Still, the lawyer who helped prosecute and convict terrorists in the 1993 World Trade Center bombing is already busy with two signature scandals that FIFA sent his way.
On Thursday, Garcia opened his first case and suspended Blatter's former election rival Mohamed bin Hammam for 90 days to investigate bribery allegations. They relate to the Qatari official's failed campaign last year, and earlier use of Asian Football Confederation accounts.
The second round of claims were levelled at bin Hammam last week, three days before he beat FIFA in a Court of Arbitration for Sport verdict which overturned his life ban from world football.
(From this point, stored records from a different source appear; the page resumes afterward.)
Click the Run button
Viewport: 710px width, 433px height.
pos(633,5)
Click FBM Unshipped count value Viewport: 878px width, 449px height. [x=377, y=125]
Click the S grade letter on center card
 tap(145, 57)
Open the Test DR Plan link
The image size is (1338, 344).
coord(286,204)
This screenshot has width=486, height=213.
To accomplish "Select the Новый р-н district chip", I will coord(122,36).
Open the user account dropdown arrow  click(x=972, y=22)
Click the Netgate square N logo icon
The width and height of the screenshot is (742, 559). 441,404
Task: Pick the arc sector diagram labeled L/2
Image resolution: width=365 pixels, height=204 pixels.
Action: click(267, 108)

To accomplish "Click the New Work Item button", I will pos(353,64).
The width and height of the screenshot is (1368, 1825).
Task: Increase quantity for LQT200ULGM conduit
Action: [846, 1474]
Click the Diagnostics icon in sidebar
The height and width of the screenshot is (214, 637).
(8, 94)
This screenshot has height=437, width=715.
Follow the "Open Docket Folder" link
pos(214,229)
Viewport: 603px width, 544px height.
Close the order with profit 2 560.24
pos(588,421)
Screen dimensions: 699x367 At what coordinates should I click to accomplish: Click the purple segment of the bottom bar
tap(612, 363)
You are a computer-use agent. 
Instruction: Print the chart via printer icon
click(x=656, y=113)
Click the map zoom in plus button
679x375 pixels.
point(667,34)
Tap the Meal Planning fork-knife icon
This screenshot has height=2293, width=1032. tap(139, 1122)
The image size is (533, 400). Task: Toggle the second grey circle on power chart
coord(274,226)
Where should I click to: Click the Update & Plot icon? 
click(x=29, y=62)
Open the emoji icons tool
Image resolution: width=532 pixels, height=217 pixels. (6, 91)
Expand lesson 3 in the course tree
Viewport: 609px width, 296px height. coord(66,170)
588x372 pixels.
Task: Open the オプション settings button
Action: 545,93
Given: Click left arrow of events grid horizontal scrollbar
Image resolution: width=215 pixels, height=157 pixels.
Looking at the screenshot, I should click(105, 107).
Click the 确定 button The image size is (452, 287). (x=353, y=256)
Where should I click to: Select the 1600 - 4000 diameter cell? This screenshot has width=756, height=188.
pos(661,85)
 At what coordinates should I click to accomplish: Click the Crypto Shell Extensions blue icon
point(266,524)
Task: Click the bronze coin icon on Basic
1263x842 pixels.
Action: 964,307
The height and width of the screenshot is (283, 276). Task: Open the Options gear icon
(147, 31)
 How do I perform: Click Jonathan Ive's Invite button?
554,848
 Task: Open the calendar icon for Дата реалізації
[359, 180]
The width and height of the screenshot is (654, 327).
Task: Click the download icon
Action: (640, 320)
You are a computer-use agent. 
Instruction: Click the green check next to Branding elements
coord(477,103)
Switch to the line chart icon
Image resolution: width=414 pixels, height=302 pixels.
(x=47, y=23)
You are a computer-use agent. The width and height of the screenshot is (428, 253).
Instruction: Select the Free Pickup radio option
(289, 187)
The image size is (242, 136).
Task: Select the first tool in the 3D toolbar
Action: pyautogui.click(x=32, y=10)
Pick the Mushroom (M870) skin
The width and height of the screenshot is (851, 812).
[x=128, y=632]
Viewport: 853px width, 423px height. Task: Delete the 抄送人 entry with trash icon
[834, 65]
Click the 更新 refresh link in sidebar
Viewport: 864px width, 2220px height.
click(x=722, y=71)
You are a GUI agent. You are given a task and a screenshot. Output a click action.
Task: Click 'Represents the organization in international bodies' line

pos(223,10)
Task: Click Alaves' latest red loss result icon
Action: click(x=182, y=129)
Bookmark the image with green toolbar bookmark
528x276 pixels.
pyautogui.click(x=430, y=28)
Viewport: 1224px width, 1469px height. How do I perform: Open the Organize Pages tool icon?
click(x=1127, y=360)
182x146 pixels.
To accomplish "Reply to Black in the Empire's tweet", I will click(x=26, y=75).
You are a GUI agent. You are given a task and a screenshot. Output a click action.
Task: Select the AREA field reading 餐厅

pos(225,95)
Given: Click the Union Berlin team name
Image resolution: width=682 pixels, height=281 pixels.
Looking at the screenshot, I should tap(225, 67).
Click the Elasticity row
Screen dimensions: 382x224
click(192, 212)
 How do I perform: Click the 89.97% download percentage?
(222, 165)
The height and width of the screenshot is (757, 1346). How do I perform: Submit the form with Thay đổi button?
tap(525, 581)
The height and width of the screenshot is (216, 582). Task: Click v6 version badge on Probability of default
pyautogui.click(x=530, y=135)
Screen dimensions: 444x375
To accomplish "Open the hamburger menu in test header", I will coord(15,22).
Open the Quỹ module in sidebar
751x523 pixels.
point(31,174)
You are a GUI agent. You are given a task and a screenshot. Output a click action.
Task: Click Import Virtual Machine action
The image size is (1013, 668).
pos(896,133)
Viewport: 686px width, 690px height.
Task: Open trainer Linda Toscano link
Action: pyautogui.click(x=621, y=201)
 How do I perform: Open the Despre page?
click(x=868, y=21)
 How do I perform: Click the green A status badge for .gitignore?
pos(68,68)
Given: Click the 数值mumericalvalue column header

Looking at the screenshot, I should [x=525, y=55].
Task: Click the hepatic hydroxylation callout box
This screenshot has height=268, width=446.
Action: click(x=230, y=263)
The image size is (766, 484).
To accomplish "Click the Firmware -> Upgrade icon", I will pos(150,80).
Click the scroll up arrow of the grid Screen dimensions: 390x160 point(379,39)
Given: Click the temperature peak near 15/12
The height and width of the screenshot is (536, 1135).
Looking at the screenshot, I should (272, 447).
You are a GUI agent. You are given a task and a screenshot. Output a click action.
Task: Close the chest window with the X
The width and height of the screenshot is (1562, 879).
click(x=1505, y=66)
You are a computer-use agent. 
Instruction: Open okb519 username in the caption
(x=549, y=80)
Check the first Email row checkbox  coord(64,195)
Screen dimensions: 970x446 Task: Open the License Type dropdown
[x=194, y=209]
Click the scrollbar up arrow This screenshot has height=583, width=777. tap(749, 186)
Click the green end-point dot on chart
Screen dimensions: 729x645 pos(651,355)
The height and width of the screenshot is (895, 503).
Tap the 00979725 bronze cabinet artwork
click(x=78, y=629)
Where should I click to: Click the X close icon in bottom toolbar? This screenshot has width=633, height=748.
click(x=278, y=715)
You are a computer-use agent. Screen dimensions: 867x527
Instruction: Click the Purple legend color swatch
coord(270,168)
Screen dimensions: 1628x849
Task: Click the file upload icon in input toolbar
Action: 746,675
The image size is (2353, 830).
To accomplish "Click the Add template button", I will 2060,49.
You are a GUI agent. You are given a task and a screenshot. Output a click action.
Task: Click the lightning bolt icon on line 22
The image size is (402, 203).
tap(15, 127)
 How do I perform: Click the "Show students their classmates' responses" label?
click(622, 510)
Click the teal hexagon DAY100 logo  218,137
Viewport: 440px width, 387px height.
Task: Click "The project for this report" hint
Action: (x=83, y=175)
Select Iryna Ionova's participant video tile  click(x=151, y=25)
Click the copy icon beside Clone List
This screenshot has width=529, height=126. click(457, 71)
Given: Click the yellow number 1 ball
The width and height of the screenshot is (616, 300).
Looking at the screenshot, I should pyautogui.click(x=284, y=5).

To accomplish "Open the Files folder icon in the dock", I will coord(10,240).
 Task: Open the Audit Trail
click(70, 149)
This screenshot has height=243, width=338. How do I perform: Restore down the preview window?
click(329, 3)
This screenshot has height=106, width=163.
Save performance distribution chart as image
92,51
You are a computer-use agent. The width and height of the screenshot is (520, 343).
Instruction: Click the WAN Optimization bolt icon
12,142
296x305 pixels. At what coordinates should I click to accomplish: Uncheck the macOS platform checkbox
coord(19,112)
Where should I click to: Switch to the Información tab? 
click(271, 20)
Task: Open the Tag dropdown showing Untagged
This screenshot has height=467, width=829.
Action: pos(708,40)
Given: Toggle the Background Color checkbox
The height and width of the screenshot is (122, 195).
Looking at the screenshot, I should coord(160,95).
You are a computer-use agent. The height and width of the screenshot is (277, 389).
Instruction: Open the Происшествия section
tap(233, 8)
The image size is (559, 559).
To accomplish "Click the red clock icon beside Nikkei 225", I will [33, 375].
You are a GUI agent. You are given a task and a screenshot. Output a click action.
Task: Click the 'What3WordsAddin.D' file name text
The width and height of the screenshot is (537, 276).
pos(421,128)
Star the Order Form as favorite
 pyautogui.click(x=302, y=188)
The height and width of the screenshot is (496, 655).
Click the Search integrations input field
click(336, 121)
CAS suggested bin Hammam was not innocent, and that FIFA could re-open the case.
"There are many facts and allegations in there," Garcia said of the court's decision.
Blatter has also passed Garcia a Swiss court document detailing aspects of a decade-old World Cup kickbacks scandal for his newly created investigations unit to assess.
Garcia was flanked Friday by German judge Joachim Eckert who will lead FIFA's new ethics court, and insisted they would be independent. FIFA has said both will be paid standard daily fees and expenses claimed by committee members while on football duty.
"We will not accept any influence exerted on us," said Eckert, who sat in judgment of a noted German bribery case involving industrial giant Siemens.
Garcia noted that past FIFA ethics prosecutions — conducted by some of the same officials who comprise his new team — often failed to get witnesses to co-operate. He plans to change that.
"It is incredibly important for this (ethics) code to contain penalties, sanctions, clear lines of obligations and duty to co-operate. That is a very powerful tool," he said.